Drafting multiple offender indictments
In the light of the latest set of amendments to the Criminal Procedure Rules 2005 [CPR] and the enactment of section 17 Domestic Violence Crime and Victims Act 2004, René Barclay seeks to explain and summarise the current options available to a prosecutor when drafting an indictment in relation to a multiple offender.

In the light of the latest set of amendments to the Criminal Procedure Rules 2005 [CPR] and the enactment of section 17 Domestic Violence Crime and Victims Act 2004, René Barclay seeks to explain and summarise the current options available to a prosecutor when drafting an indictment in relation to a multiple offender.
For the purposes of this article a multiple offender is a person who has committed a significant number of offences, of the same or similar character, on different occasions over a sustained period [days, weeks, months or even years].
The offences may involve one/more than one targeted victim [corporate or human] or no identifiable victim at all.
Typical examples include the professional robber/burglar, the serial car thief, cases involving the repeated siphoning of bank account funds/cash, the repeated supply of controlled drugs or the large scale downloading/production of child pornography, and cases of sexual assault covering perhaps years of abuse.
Basic principles
Two issues of cardinal importance must be borne in mind when drafting the indictment.
Firstly, in any given case the charges selected by prosecutors must be correct in law, and evidentially supportable so as to provide a realistic prospect of conviction.
Secondly, the charges must properly reflect the seriousness of the offending, give the court adequate sentencing powers, and enable the case to be presented in a clear and simple way. (See Paragraph 7.1 Code for Crown prosecutors)
There are five possible options or mechanisms available to a prosecutor for the purposes of meeting the requirements of paragraph 7.1. They are as follows:
1.Charge all offences disclosed on the papers.
2.Charge sample [specimen] offences disclosed on the papers in accordance with R v Canavan; Kidd; Shaw 1998 1 C.A.R.79 as applied in R v Tovey & Smith [2005] EWCA Crim 530.

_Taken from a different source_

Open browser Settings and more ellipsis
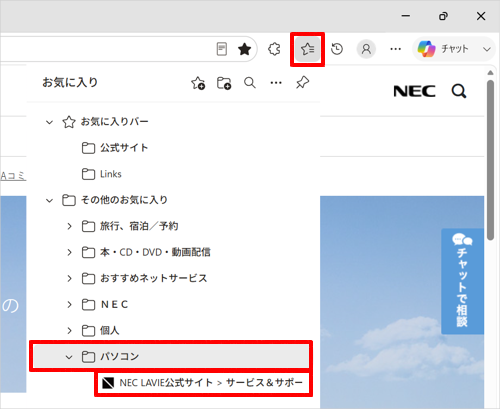The width and height of the screenshot is (500, 409). click(395, 49)
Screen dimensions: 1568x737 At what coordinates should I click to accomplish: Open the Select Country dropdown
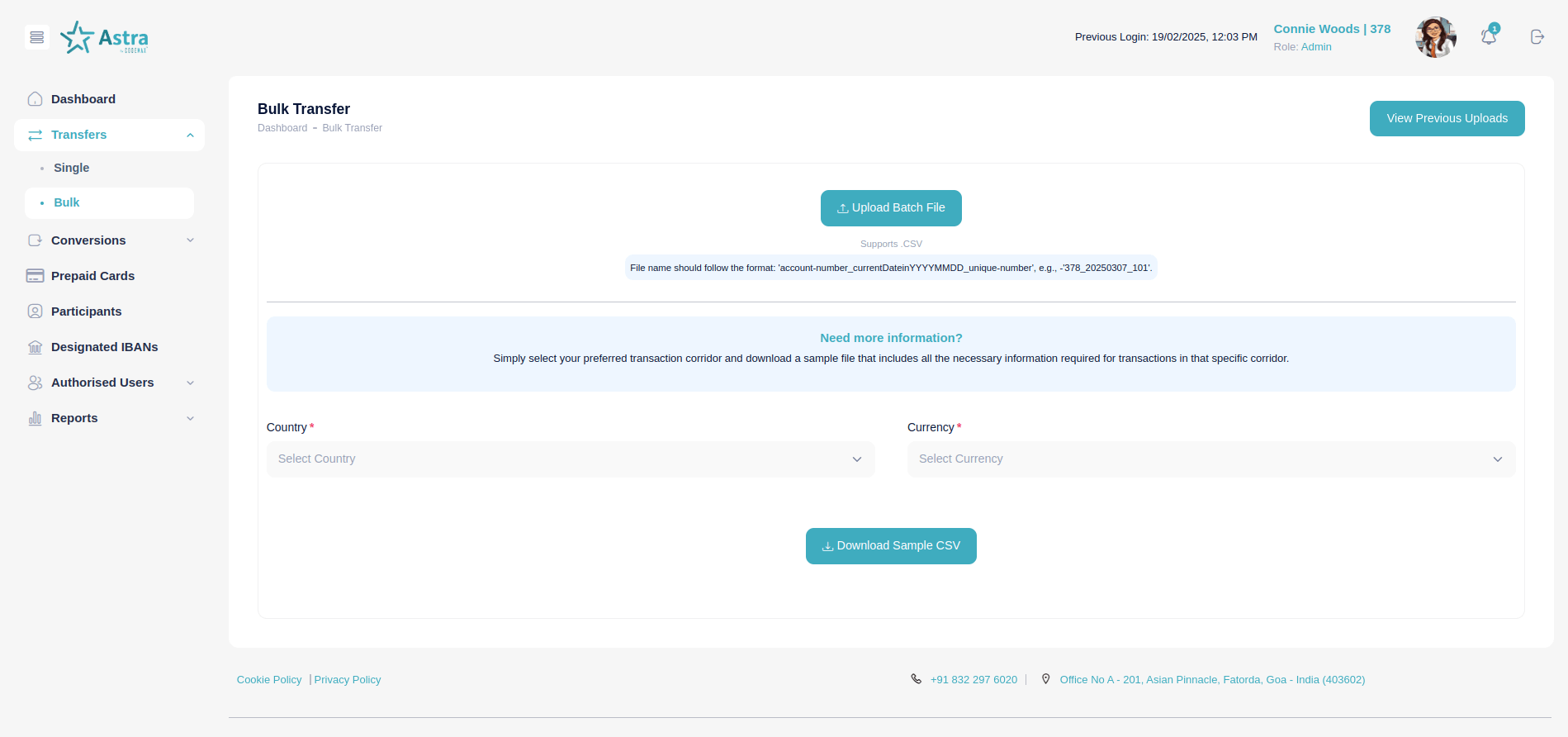coord(570,459)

3.Charge a general offence [ for example conspiracy or a multiple incident offence within Rule 14 (2) CPR] covering the extent of the offending disclosed on the papers.
4.Charge sample [specimen] offences disclosed on the papers where the case falls within sections 17-21 DVCV
5.Seek to have those offences not charged taken into consideration (TICd) by the court when sentencing a defendant for the charged offences.
The most appropriate option [or options] in any given case will crucially depend on the nature of the available evidence and the anticipated plea. There is little point, for example, in seeking to have offences taken into consideration when it is known the defendant is contesting the case. Equally, there is no point in seeking to adopt the procedure set out in DVCV if it is known the defendant is pleading guilty.
The options are set out in more detail in the following paragraphs.
1. Charge all offences
In most cases involving a few incidents of offending (say three assaults in the space of an hour, four robberies committed in one night or six instances of tendering a stolen credit card during the course of a day) it is a relatively straightforward task to draft appropriate charges so as to cover every incident of offending clearly and succinctly.
If this is achieved, the jurys task is simplified and the trial judge, in the event of a conviction, knows exactly upon what basis they must sentence the offender. Most importantly it leaves the victim and defendant in no doubt as to the position.
In cases involving multiple offenders, however, the result of charging large numbers of counts is a likelihood that the indictment will become overloaded; the court will find it difficult to deal fairly and accurately with the case and, in a trial, the task of a jury may be formidable and beyond what is reasonable to expect of them.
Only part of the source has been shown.